Stored items
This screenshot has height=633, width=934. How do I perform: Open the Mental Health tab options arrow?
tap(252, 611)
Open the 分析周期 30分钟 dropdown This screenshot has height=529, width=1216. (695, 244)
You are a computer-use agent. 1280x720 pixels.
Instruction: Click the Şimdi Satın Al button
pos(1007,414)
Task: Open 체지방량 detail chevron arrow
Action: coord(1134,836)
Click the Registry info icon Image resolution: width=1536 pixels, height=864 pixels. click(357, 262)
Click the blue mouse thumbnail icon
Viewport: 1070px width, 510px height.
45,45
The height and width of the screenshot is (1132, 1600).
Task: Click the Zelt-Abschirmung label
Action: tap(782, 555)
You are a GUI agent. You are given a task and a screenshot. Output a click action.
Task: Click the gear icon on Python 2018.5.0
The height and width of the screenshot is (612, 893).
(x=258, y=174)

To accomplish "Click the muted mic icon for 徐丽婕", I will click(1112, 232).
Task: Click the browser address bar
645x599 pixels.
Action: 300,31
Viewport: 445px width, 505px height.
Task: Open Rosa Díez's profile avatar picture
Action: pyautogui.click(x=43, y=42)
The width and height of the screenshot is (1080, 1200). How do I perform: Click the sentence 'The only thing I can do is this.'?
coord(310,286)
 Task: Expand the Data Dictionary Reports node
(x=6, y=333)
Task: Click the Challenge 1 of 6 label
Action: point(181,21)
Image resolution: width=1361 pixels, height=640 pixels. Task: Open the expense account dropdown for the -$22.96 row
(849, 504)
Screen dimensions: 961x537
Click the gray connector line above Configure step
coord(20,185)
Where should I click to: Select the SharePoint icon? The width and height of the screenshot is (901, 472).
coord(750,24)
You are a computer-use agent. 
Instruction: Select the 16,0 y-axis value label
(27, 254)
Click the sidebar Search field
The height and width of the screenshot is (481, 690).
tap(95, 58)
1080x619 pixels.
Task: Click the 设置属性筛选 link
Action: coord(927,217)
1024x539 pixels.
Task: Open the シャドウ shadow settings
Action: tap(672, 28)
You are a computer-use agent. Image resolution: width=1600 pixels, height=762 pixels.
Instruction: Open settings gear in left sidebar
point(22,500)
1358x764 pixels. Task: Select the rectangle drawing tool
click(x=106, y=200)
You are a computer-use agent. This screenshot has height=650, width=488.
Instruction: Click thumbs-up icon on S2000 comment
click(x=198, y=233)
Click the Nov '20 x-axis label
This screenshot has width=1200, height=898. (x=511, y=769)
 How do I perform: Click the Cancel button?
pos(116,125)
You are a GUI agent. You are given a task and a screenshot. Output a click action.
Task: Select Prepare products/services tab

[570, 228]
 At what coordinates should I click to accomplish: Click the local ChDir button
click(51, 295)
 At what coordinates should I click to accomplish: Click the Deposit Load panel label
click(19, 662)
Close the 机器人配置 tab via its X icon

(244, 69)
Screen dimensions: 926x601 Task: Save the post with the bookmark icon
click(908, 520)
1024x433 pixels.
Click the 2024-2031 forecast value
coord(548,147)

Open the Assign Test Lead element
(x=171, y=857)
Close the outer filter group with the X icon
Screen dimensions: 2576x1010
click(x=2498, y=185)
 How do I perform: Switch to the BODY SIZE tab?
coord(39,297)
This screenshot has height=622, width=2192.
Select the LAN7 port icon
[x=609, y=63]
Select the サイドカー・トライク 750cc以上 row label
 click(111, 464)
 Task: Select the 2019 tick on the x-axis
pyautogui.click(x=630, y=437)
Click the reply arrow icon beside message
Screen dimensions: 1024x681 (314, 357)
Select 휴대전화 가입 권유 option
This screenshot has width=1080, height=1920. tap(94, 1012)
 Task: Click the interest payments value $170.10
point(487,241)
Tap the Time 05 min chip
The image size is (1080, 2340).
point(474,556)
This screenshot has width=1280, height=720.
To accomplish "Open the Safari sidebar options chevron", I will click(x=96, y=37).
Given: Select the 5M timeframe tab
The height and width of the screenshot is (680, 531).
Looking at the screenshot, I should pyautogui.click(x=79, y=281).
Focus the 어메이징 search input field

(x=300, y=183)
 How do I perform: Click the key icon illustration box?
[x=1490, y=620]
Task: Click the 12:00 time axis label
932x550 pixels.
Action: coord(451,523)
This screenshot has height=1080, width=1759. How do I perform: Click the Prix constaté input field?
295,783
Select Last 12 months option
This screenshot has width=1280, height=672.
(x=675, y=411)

-- EXERCISE PROMPT --
Extract the lines above from the one containing "Select 휴대전화 가입 권유 option" to the last line, both included, exactly as written.

-- WRITTEN ANSWER --
Select 휴대전화 가입 권유 option
This screenshot has width=1080, height=1920. tap(94, 1012)
 Task: Click the interest payments value $170.10
point(487,241)
Tap the Time 05 min chip
The image size is (1080, 2340).
point(474,556)
This screenshot has width=1280, height=720.
To accomplish "Open the Safari sidebar options chevron", I will click(x=96, y=37).
Given: Select the 5M timeframe tab
The height and width of the screenshot is (680, 531).
Looking at the screenshot, I should pyautogui.click(x=79, y=281).
Focus the 어메이징 search input field

(x=300, y=183)
 How do I perform: Click the key icon illustration box?
[x=1490, y=620]
Task: Click the 12:00 time axis label
932x550 pixels.
Action: coord(451,523)
This screenshot has height=1080, width=1759. How do I perform: Click the Prix constaté input field?
295,783
Select Last 12 months option
This screenshot has width=1280, height=672.
(x=675, y=411)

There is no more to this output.